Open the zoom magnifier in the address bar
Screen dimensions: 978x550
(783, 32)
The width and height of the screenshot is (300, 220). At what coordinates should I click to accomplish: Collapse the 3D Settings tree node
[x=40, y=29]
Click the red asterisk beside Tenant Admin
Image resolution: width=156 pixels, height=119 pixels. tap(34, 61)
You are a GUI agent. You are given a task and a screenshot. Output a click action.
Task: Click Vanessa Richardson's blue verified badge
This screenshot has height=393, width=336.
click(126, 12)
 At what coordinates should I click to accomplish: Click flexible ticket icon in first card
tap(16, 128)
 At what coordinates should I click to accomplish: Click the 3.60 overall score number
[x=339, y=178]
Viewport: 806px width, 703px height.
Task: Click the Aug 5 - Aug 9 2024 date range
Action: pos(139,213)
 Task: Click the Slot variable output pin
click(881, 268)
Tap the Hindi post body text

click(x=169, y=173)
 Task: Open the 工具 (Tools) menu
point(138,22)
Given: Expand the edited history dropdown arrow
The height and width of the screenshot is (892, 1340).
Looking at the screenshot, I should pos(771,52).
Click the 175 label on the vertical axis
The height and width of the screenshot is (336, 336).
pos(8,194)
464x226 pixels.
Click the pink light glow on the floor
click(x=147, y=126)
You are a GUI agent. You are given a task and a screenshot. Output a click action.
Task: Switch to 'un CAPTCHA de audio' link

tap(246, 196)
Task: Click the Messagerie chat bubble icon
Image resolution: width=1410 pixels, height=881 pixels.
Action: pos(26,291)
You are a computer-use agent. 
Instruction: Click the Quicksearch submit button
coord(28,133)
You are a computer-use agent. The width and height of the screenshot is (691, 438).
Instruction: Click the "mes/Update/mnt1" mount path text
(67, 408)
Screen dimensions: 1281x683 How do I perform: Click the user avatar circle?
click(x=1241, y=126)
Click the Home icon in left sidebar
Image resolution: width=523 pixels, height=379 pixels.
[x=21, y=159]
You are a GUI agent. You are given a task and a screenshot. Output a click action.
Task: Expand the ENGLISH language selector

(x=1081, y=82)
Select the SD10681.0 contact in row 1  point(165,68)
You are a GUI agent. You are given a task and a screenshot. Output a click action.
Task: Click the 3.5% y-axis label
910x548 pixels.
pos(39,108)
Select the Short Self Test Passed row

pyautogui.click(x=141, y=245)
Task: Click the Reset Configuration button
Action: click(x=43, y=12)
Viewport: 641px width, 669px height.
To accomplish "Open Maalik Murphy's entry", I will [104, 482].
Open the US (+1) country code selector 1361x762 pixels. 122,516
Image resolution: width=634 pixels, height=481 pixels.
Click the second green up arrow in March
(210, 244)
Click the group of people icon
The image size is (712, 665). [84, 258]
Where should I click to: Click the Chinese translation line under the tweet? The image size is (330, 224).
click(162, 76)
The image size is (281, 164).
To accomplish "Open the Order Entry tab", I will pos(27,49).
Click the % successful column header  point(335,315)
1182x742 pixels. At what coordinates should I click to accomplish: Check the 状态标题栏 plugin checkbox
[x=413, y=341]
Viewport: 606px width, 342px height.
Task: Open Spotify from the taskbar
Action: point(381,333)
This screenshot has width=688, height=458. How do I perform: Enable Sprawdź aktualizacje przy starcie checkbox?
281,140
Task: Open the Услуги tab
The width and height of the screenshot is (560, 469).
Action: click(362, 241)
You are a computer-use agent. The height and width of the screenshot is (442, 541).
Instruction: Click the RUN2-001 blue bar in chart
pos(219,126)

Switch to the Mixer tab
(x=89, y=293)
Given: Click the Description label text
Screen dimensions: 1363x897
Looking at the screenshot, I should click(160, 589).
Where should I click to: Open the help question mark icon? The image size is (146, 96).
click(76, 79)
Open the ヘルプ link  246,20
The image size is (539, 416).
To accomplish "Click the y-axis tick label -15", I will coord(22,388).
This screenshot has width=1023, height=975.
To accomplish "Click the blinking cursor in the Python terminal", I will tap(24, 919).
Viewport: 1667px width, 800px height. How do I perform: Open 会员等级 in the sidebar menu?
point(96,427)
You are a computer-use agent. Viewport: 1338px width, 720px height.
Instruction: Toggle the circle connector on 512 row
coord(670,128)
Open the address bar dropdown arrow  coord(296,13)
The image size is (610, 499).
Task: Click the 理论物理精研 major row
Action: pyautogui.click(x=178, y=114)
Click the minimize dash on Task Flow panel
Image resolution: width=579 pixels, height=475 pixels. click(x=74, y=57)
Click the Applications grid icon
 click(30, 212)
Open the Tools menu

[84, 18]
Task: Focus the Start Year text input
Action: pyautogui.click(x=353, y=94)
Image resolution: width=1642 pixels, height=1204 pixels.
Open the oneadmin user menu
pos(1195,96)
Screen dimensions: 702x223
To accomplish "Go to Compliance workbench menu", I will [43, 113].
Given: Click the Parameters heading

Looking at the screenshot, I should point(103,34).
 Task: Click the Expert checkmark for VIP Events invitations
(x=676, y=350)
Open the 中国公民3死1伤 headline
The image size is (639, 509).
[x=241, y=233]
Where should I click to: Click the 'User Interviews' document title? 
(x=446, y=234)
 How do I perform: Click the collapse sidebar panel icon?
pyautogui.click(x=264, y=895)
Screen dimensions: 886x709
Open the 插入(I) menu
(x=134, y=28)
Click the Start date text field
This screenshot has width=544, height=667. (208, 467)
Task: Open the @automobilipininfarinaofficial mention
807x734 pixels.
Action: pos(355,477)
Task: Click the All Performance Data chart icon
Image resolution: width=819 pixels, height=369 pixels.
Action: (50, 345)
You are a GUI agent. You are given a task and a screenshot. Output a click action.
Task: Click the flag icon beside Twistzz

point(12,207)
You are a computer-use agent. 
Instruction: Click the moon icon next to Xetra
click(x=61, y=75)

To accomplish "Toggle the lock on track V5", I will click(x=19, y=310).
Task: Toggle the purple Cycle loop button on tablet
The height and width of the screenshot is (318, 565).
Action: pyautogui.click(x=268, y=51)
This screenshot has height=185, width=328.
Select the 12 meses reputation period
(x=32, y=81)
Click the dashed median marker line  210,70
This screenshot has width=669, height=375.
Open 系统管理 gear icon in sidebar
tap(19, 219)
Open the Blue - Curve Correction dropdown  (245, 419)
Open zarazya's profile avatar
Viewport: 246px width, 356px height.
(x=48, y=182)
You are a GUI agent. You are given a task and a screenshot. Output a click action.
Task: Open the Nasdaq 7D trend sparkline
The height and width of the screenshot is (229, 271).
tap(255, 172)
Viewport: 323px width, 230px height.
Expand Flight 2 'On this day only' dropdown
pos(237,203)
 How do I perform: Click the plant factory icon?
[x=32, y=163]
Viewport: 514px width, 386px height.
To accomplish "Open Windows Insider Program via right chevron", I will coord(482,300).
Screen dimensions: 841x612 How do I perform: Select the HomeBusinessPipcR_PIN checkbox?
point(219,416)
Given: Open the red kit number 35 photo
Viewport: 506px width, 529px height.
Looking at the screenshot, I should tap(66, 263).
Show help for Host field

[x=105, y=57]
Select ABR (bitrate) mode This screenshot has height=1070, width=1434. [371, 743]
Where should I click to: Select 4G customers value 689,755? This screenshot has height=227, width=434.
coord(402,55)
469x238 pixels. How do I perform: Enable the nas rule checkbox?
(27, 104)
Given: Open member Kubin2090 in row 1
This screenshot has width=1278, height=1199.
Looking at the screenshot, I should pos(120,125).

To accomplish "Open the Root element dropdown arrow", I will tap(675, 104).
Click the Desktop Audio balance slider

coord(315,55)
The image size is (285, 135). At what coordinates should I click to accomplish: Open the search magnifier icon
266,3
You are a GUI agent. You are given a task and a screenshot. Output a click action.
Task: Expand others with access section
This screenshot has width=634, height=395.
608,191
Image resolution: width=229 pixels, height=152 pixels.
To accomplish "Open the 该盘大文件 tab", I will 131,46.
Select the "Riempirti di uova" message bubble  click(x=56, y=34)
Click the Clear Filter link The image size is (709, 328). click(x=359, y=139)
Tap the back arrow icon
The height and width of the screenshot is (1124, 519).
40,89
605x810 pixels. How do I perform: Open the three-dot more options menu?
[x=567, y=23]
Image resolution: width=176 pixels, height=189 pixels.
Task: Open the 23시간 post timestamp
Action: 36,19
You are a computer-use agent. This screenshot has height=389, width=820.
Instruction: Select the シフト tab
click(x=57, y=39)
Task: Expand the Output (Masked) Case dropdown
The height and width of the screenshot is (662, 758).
.....
Action item: Write out, word for word, all lines from the line that holds "Tap the back arrow icon" through the last line of the listing, with both end lines kept.

Task solution:
Tap the back arrow icon
The height and width of the screenshot is (1124, 519).
40,89
605x810 pixels. How do I perform: Open the three-dot more options menu?
[x=567, y=23]
Image resolution: width=176 pixels, height=189 pixels.
Task: Open the 23시간 post timestamp
Action: 36,19
You are a computer-use agent. This screenshot has height=389, width=820.
Instruction: Select the シフト tab
click(x=57, y=39)
Task: Expand the Output (Masked) Case dropdown
The height and width of the screenshot is (662, 758).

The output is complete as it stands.